My oh knows me well enough to make sure he asks what I want. One year I even just bought it myself 🤣 or gives me the money. He never knows what to buy me. The only time he spontaneously bought me something it was an iPad which was great at the time but we can’t afford gifts like that anymore 🤣

Pleasenodont · 30/05/2020 14:33

YANBU at all, it really is the thought that counts with presents and your DH either doesn’t really know you or just doesn’t care to put thought into the presents which is hurtful. I also agree re the waste, my MIL is terrible at gift giving and the majority of her gifts end up at the charity shop.

Elieza · 30/05/2020 14:42

I defo think you need to spell things out for some men because they don’t understand fashion, handbags or jewellery or other women things.

I used to give my dad a list of things from a local shop that id seen and liked, either for inspiration for his gift ideas or so he could buy one of them, depending what was in stock.

One year he bought me the whole list! I know dads are not the same as boyfriends/partners/husbands but it did seem to help. I’ve had expensive tat from boyfriends too. It ends up gathering dust. Shame.

Northernsoulgirl45 · 30/05/2020 15:01

I would have been happy with flowers tbh. I got absolutely nothing from dh and kids for my Birthday or anyone else for that matter.
I asked for one particular item but DH decided that this wasn't worth it.
I did end up buying a few little bits afterwards but not the same.
Dh however has aready spent £££ on early presents for himself.

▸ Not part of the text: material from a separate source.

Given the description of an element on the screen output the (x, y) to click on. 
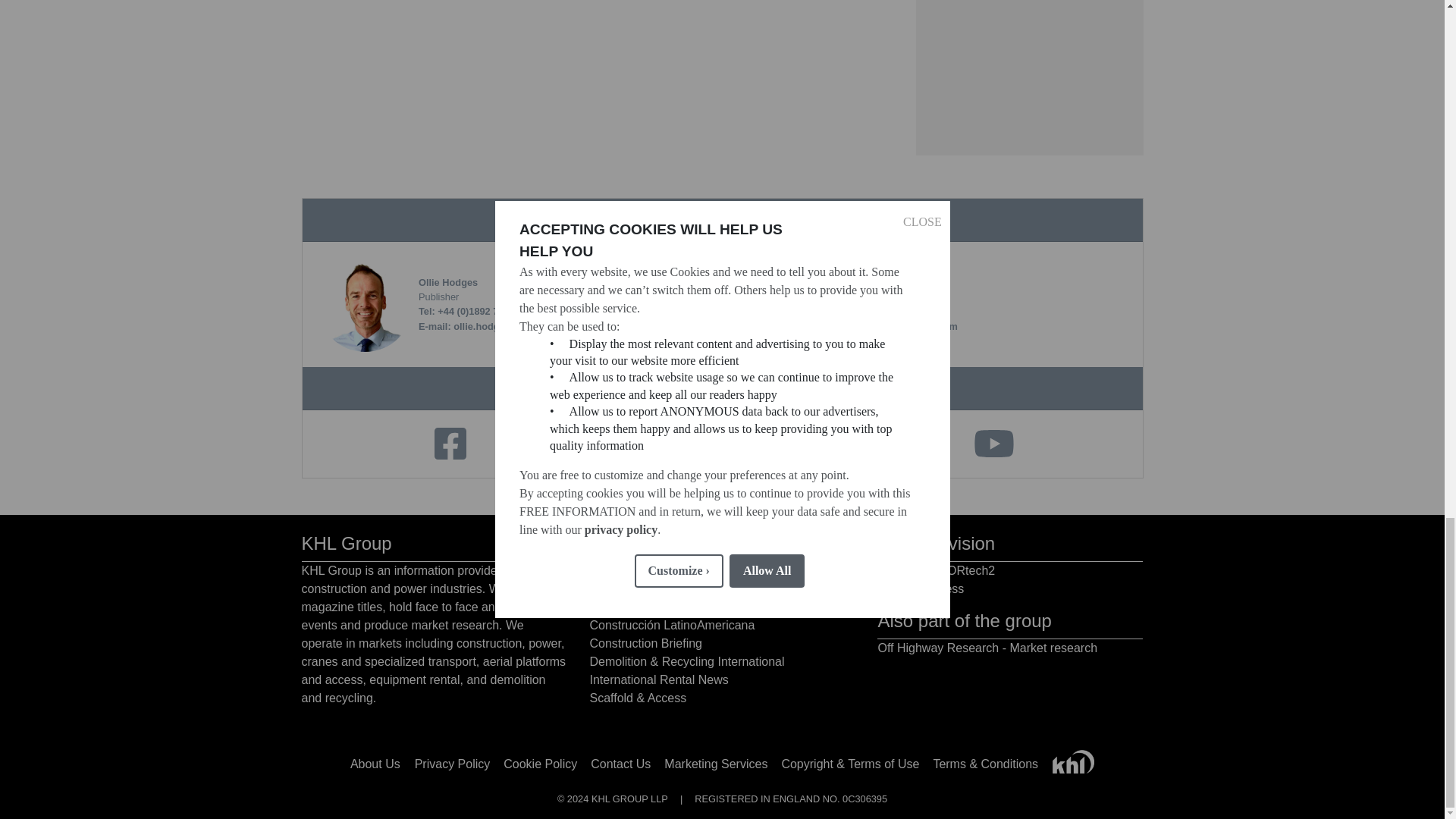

dottiedodah · 30/05/2020 15:06

I dont think YABU at all TBH! Lots of men seem to "miss the mark" as it were . Many times a little thought goes such a long way . When out of Lockdown maybe have a trip out ,and see if you like anything ,then he can put it away for you. Nat Trust shops (when open) are great too . Maybe do a list on Amazon and he can pick something out?

NotIncandescentWithRage · 30/05/2020 15:09

It is my birthday in a few days also and my husband is getting me......... a lawnmower.

Would you like to swop?!?!

Grin
rosiejaune · 30/05/2020 15:27

YANBU. I have a list on Addwish. Then it's still a surprise what people get you, but it's something you'll like/need.

Holothane · 30/05/2020 15:27

I’m picking most of my bits this years little bits that I’ll enjoy and use. Northernsoulgirl45 do the same to him nothing and start buying stuff for yourself, when he says something and he will just say. Well you do this every time for me so this year we’ve swapped.